Making the decision to accept help SHOULD be the most difficult part of getting help for addicts. After all, it’s not easy to move through the stages of change toward getting clean and sober. Unfortunately, once they’ve made the decision to get clean, not all addiction help lines have their callers’ best interests at heart. You would think that calling a number advertised as “addiction help” would connect you to someone who actually works in the mental health field, right? But sometimes those phone numbers don’t connect people to treatment professionals at all. Instead, calls for help land on the ears of third party marketers, who turn around and sell your need for help to the highest bidder. This shady practice ends up with people going to treatment centers that are not necessarily the best fit. So how do you know who answers addiction help lines?
Possibility #1
Treatment Center
Licensed and accredited addiction treatment centers are bound to operate ethically by the requirements of several governing bodies, including Joint Commission and CARF. The person answering your call is most likely an admissions representative employed by a treatment center. And that’s how it should be. This may or may not be a county-funded program, but they will respond to your needs with honesty and integrity. If you are not the right fit for the program, a good treatment center will happily refer you to another program that meets your needs.

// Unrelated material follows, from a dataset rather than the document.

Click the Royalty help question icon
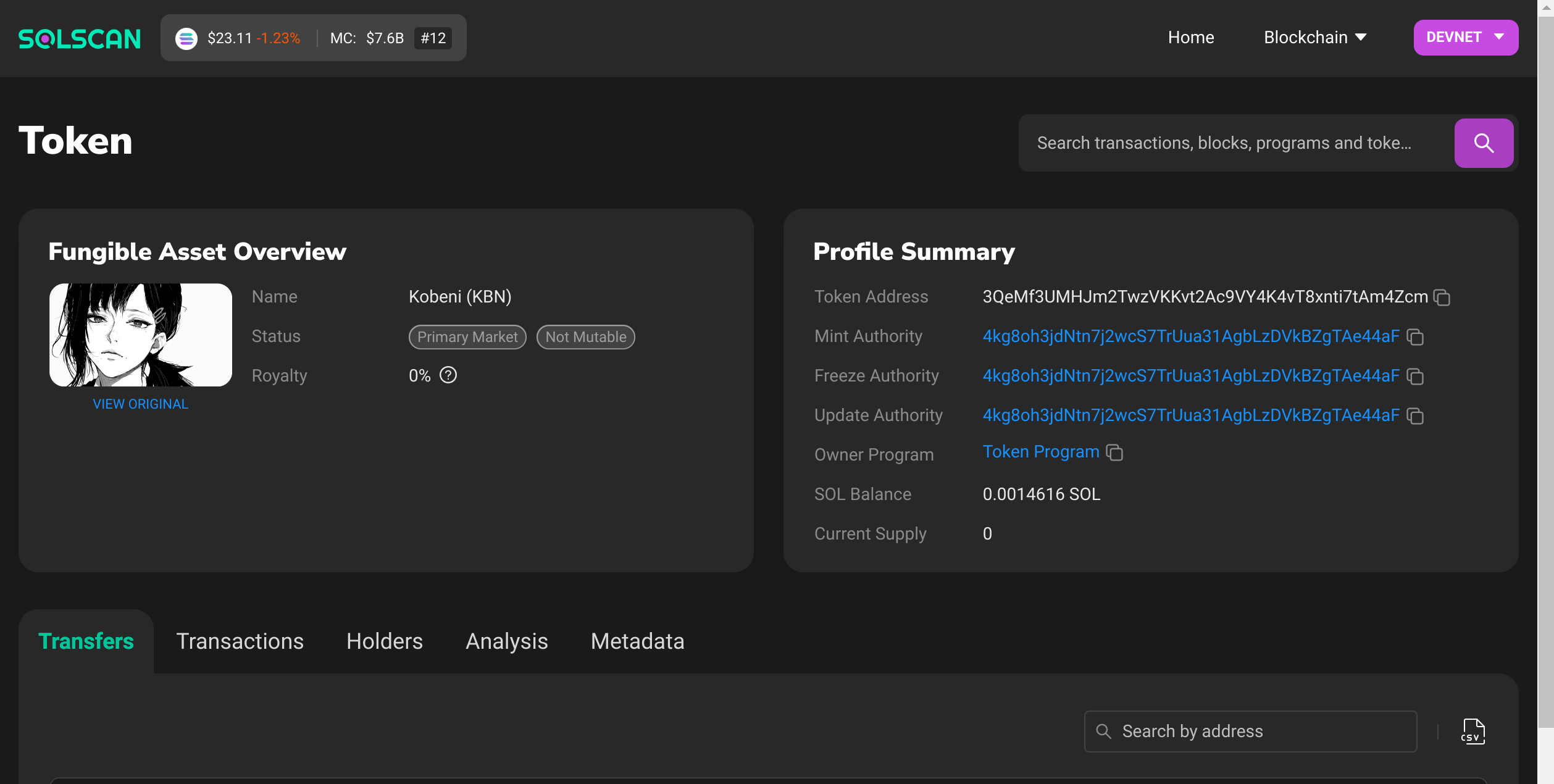 (x=448, y=375)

Just like with anything in life, bad actors exist from time to time. You may have seen news reports on outliers that get shut down due to unethical practices. But that’s the takeaway too: these outliers are the exception, not the rule, and most of them get shut down pretty quickly. Random government inspections and stringent license renewal requirements ensure that only ethical operations stay open to answer calls for help.
Possibility #2
County Resources or Mental Health Nonprofit
This is a relatively uncommon possibility, simply because nonprofits do not typically have the same reach or resources as private companies. Examples include the Suicide Hotline, Salvation Army, and public county programs. In general, these types of organizations offer excellent resources because they do not stand to gain anything from pointing you in any given direction. They can be trusted to have your best interests in mind.
Possibility #3
Marketers at a Call Center
Unfortunately, “addiction help lines” advertised by call centers get a lot of exposure to the general population. These marketing companies operate with one factor in mind: commission. They have no skin in the treatment game (i.e. no reputation to protect and no government agencies to regulate them), so they have no reason to look out for callers’ welfare. Call centers don’t care if a person with dual diagnosis ends up in a program unequipped to handle mood disorders. Or if they forward that person to a treatment center that doesn’t offer the appropriate level of care.
So Who Answers Addiction Help Lines?
When calling an addiction help line, the person who answers the phone should have an intimate understanding of recovery programs. Otherwise, any information they pass along lacks the expertise required to make informed treatment advice. Even worse, the information they DO give often does not take individualized needs into account. Most often, they simply forward you to a listing entry without any heed of nuance.
The core of the problem lies in how individualized the disease of addiction actually is. A treatment program that works for one person may not necessarily work for another. Variables include appropriate gender ratio, ability to treat co-occurring behavioral disorders, appropriate type of clinical staff, the ratio of group to individual therapy, and many more factors. Navigating these variables calls for real experience in the mental health field. Treatment centers offer that by design. Nonprofit mental health services and county programs receive training to address these variables.
But call centers exist outside of the treatment equation entirely. When talking to a marketer at one of these companies, you or your loved one’s needs are not in knowledgeable hands. A mental health service or treatment center will handle your needs with the expertise and compassion required to get effective help.